The lines from the start of the records below through the line containing "Jægerhuset, Nybrovej 500 (96, 2073)" are to be copied exactly, both ends included, with nothing added.

Stored items ->
◆ ◆ ◆
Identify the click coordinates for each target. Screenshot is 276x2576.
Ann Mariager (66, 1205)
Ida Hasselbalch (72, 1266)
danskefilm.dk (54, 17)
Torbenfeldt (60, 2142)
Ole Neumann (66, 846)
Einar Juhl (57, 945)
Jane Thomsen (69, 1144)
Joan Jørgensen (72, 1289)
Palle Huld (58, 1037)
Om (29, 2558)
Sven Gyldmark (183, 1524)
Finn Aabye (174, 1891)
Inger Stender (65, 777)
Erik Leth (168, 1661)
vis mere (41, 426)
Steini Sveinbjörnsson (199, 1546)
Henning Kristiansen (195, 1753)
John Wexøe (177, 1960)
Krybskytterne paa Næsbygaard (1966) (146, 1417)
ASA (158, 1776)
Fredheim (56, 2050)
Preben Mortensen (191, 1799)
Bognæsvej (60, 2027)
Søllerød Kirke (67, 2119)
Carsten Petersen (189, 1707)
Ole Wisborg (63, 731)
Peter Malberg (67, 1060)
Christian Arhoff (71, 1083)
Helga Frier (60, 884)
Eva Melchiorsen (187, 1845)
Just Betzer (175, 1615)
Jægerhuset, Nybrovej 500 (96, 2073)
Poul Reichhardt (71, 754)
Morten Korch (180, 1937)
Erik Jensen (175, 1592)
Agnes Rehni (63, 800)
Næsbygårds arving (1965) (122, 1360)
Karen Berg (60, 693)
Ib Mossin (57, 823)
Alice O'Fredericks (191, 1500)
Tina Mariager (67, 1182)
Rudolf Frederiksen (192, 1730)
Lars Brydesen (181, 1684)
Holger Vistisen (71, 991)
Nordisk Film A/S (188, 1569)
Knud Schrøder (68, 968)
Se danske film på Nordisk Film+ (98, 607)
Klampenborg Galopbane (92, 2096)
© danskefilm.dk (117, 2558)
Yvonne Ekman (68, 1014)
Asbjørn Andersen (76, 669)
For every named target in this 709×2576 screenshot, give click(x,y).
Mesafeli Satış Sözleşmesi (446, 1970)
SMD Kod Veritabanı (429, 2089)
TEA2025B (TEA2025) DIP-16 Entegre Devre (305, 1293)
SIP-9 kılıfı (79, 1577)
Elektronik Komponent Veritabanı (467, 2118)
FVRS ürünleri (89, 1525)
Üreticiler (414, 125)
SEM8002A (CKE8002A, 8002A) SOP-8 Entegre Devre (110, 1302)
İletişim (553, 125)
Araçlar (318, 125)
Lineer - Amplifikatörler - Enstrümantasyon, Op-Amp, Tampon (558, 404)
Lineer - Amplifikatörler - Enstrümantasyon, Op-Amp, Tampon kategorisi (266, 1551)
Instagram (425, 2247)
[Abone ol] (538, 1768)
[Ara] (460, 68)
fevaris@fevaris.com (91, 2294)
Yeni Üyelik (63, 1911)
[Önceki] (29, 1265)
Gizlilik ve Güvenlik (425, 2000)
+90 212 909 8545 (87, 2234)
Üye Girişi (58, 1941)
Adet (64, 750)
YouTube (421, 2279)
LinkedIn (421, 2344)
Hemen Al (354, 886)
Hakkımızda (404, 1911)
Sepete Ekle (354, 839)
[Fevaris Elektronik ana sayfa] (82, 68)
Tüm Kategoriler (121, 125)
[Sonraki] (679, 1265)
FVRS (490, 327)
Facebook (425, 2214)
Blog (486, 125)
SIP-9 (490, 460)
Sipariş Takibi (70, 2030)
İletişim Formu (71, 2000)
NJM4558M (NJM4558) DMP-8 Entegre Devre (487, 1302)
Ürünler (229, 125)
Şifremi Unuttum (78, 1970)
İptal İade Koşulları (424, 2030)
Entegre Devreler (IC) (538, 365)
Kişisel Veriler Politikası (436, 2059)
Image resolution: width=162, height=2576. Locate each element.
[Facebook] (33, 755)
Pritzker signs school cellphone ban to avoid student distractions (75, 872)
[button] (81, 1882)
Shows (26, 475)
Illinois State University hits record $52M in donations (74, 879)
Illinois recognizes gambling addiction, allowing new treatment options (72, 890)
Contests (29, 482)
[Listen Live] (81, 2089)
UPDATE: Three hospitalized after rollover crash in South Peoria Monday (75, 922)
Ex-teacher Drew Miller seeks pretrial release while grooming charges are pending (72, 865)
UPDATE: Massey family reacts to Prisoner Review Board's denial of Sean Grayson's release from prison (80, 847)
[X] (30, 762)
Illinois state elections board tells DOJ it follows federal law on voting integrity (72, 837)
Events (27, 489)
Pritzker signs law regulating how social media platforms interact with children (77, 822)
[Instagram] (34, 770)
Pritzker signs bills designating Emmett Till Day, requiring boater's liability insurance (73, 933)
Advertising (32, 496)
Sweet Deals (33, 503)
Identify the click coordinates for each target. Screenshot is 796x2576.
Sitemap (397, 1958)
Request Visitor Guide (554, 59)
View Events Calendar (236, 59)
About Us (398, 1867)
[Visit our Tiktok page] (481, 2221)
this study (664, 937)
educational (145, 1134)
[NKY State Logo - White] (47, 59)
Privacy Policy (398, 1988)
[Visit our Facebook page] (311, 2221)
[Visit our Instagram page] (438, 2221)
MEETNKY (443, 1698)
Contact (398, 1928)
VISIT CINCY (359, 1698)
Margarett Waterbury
◆ ◆ ◆
Your solution ->
Identify the click coordinates for each target. Screenshot is 276x2576.
Ann Mariager (66, 1205)
Ida Hasselbalch (72, 1266)
danskefilm.dk (54, 17)
Torbenfeldt (60, 2142)
Ole Neumann (66, 846)
Einar Juhl (57, 945)
Jane Thomsen (69, 1144)
Joan Jørgensen (72, 1289)
Palle Huld (58, 1037)
Om (29, 2558)
Sven Gyldmark (183, 1524)
Finn Aabye (174, 1891)
Inger Stender (65, 777)
Erik Leth (168, 1661)
vis mere (41, 426)
Steini Sveinbjörnsson (199, 1546)
Henning Kristiansen (195, 1753)
John Wexøe (177, 1960)
Krybskytterne paa Næsbygaard (1966) (146, 1417)
ASA (158, 1776)
Fredheim (56, 2050)
Preben Mortensen (191, 1799)
Bognæsvej (60, 2027)
Søllerød Kirke (67, 2119)
Carsten Petersen (189, 1707)
Ole Wisborg (63, 731)
Peter Malberg (67, 1060)
Christian Arhoff (71, 1083)
Helga Frier (60, 884)
Eva Melchiorsen (187, 1845)
Just Betzer (175, 1615)
Jægerhuset, Nybrovej 500 (96, 2073)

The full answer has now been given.